Aim A>
According to the article on the song "Hard to Make a Stand," who directed its music video?
Aim B>
Continue the article on the song "Hard to Make a Stand" from the point at which it ends.

Extract provided>
Single by Sheryl Crow

from the album Sheryl Crow
- B-side: "In Need"; "Sad Sad World";
- Released: March 17, 1997
- Studio: Sunset Sound Factory (Los Angeles)
- Length: 3:07
- Label: A&M
- Songwriters: Sheryl Crow; Bill Bottrell; Todd Wolfe; R.S. Bryan;
- Producer: Sheryl Crow

Sheryl Crow singles chronology
| "Everyday Is a Winding Road" (1997) | "Hard to Make a Stand" (1997) | "A Change Would Do You Good" (1997) |

Audio video
- "Hard To Make A Stand" on YouTube

= Hard to Make a Stand =

1997 single by Sheryl Crow

"Hard to Make a Stand" is the third single from Sheryl Crow's self-titled second album (1996). It was released by A&M as a single only in Europe, Canada, Japan, and South Africa. The track caused controversy in the US due to its references to abortion. The music video for the song, directed by Matthew Amos, is taken from a live performance in London. A live performance of this song is featured on Sheryl Crow's 2006 concert DVD: Wildflower Tour, Live from New York.

==Critical reception==
Kevin Courtney from Irish Times commented, "'Hard to Make a Stand' is another just bog standard country rock tune, but somehow Ms Crow manages to turn it into a sparkling, rhinestone encrusted pop hit. This one faithfully follows the path of its predecessor, 'Everyday Is a Winding Road', offering nothing new except another chance to see the 1990s Linda Ronstadt do her cowgirl routine on video."

==Track listings==
- UK CD1
1. "Hard to Make a Stand"
2. "Hard to Make a Stand" (alternate version)
3. "Hard to Make a Stand" (live BBC Simon Mayo Session)
4. "In Need"

- UK CD2
5. "Hard to Make a Stand"
6. "Sad Sad World"
7. "No One Said It Would Be Easy" (live from Shepherd's Bush Empire in London)

[Extracted records]

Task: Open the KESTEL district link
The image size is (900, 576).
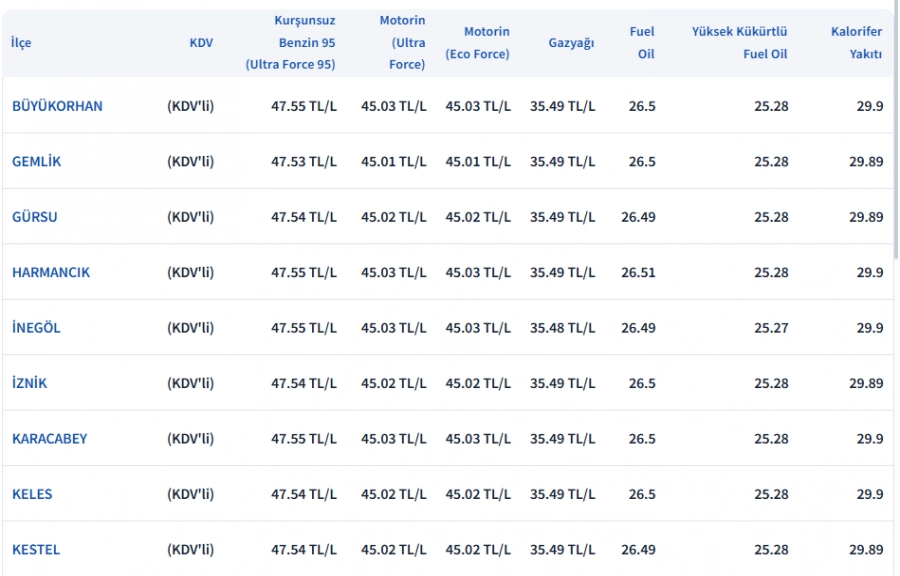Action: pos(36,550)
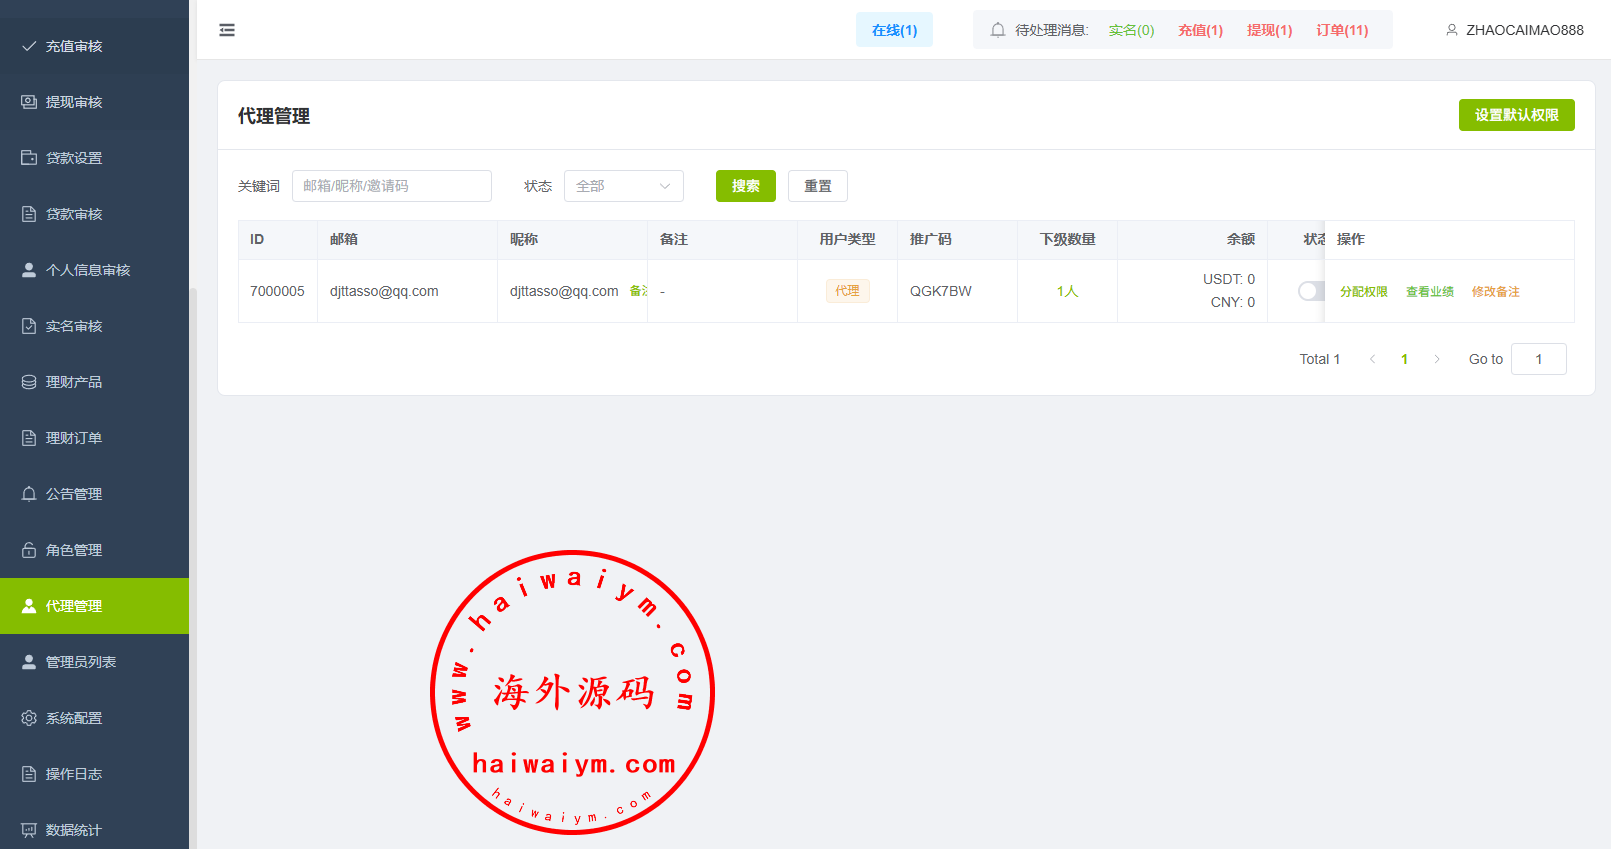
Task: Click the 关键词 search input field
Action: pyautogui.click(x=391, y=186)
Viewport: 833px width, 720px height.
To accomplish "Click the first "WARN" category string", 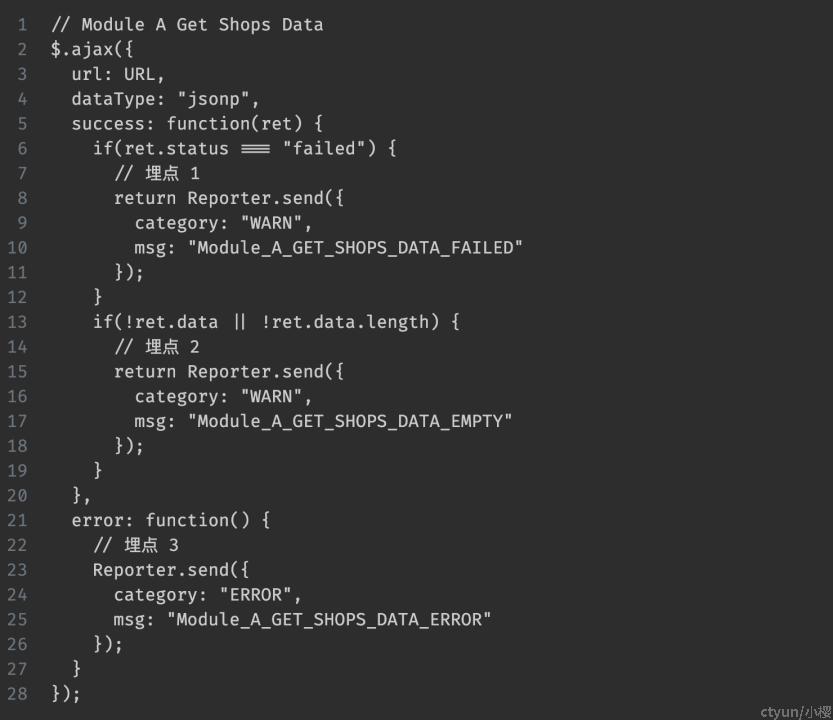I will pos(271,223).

Reply A>
Matthew Amos directed the music video.

Reply B>
8. "If It Makes You Happy" (live from Shepherd's Bush Empire in London)

- European CD single
9. "Hard to Make a Stand"
10. "Sad Sad World"

- Japanese CD single
11. "Hard to Make a Stand"
12. "If It Makes You Happy" (live)
13. "On the Outside" (live)
14. "No One Said It Would Be Easy" (live)

==Credits and personnel==
Credits are adapted from the UK CD2 liner notes and the Sheryl Crow album booklet.

Studios
- Recorded at Sunset Sound Factory (Los Angeles)
- Mastered at Gateway Mastering (Portland, Maine, US)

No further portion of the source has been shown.